There are several ways to fine-tune a model, each with its own set of limitations. Most concentrate on modifying only a small selection of weights, i.e., only the last layer of the model or the inserted so-called adaptive layers. This makes the fine-tuning easier but limits the learning capability.

In 2020, a new method was proposed and remains the golden standard as of 2024. Called Low Rank Adaptation (LoRA), it has become very popular due to its effectiveness, as well as memory and time efficiency. What’s unique about it is that it can be applied to an arbitrary portion of the model’s weights. You might imagine that this impressive learning flexibility comes with a heavy memory cost. After all, we can potentially modify many more weights in the model. It’s only logical that storing those modifications would be demanding, right?

It turns out that no, it wouldn’t be as demanding as expected! The trick lies in the usage of low-rank matrices, which help reduce the necessary memory demand, which we will discuss in detail below. A nice feature of the LoRA method is its modularity. The changes in the weights resulting from fine-tuning can be stored in their own separate matrices and written to a lightweight file. Those can be easily shared with other users and applied to their base models. Experimenting with different LoRAs and even mix and matching them is thus very popular. So much so that sites like Civitai are literally flooded with spectacular LoRAs for image generation niche. Chances are that’s where you’ve first heard the term.

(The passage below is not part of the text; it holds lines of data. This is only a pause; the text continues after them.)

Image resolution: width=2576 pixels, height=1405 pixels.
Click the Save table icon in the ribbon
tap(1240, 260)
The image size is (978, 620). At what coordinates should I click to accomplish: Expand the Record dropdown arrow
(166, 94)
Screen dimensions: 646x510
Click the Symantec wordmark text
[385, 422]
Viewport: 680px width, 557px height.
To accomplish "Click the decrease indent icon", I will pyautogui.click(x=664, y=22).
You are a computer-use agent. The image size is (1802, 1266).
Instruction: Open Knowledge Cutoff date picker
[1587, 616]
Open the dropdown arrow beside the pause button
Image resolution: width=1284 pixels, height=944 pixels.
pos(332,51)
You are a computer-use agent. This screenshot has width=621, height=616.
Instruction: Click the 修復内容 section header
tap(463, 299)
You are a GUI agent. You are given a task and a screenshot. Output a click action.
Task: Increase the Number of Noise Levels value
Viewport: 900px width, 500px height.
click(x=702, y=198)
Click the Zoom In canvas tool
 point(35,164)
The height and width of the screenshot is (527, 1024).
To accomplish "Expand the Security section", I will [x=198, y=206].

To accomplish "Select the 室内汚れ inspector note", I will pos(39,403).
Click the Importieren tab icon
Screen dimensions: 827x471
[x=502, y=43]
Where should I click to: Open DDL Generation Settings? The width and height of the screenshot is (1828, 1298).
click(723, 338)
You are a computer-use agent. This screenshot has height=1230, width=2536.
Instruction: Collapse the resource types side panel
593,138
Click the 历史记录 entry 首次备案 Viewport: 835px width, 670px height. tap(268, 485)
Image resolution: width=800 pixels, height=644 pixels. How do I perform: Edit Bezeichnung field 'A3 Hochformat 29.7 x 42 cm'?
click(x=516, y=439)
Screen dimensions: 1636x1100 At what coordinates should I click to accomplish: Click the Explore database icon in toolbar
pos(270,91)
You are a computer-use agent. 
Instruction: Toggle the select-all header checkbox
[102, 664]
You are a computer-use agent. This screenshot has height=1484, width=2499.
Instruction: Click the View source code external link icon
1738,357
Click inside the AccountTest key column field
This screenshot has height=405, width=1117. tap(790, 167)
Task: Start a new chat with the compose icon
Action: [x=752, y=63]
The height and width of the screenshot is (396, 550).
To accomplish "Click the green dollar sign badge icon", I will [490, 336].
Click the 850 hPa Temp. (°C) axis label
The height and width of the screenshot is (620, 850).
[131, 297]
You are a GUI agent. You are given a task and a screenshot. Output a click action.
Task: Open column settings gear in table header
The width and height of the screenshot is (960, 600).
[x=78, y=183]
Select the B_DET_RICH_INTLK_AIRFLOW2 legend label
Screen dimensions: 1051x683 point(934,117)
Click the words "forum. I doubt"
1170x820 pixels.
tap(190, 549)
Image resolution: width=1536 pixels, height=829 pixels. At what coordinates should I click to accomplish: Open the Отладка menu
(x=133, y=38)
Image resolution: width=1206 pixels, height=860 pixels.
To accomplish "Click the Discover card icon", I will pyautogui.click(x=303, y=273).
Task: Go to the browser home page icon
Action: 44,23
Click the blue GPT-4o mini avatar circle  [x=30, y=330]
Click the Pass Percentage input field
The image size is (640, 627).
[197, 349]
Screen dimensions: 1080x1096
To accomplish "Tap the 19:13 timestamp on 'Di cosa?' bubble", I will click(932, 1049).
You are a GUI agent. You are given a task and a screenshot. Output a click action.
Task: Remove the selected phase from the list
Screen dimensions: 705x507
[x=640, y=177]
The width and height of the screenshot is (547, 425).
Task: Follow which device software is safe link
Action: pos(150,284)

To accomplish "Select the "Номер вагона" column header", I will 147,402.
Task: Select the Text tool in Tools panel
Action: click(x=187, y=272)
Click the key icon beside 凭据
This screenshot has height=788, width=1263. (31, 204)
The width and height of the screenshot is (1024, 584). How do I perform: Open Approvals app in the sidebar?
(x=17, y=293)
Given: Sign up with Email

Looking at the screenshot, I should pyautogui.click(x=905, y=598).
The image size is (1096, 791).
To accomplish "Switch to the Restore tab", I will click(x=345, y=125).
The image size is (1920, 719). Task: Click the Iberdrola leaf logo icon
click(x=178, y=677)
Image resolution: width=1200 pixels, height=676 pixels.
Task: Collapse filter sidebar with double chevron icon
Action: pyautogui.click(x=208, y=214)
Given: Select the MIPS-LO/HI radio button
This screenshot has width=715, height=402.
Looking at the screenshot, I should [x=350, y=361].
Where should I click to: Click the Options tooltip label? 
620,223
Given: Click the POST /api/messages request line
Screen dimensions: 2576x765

It’s worth pointing out though that LoRA is the current golden standard for fine-tuning in other deep learning fields as well, not just GenAI.

png

A completely random LoRA downloadable from Civitai: LoRA 0mib - Type of Vector Art

How Does It Work?

Relevant Papers

At the very core of what LoRA is stands a mathematical technique of low-rank representation of a matrix. Those two papers: 1) Paper 1 2) Paper 2

serve as an in-depth explanation of why the technique is relevant for machine learning. Here’s what the papers mean in simpler terms.

Low Intrinsic Dimension

The first one finds out that for deep learning models most of its knowledge (in other words, the patterns and relationships learned by them) can actually be explained by far fewer parameters than they contain. In fact, it turns out that the larger the model, the greater this effect is. Because those large models contain relatively few “core” parameters we are able to fine-tune them with small datasets in the first place. The core conclusion is this: when we want to fine-tune them, there are surprisingly few parameters that are really worth tweaking. In the paper they are referred to as an intrinsic dimension, as since there are so few of them, we’re saying that the models have a low intrinsic dimension.

Low-Rank Adaptation

Adaptation Matrix

The second paper goes a step further with this idea. Let’s say we want to fine-tune a matrix of weights of some model. Normally we would imagine the process as taking this matrix and iteratively changing its values in the fine-tuning training loop. And that’s true - but we can also think about this process in another way.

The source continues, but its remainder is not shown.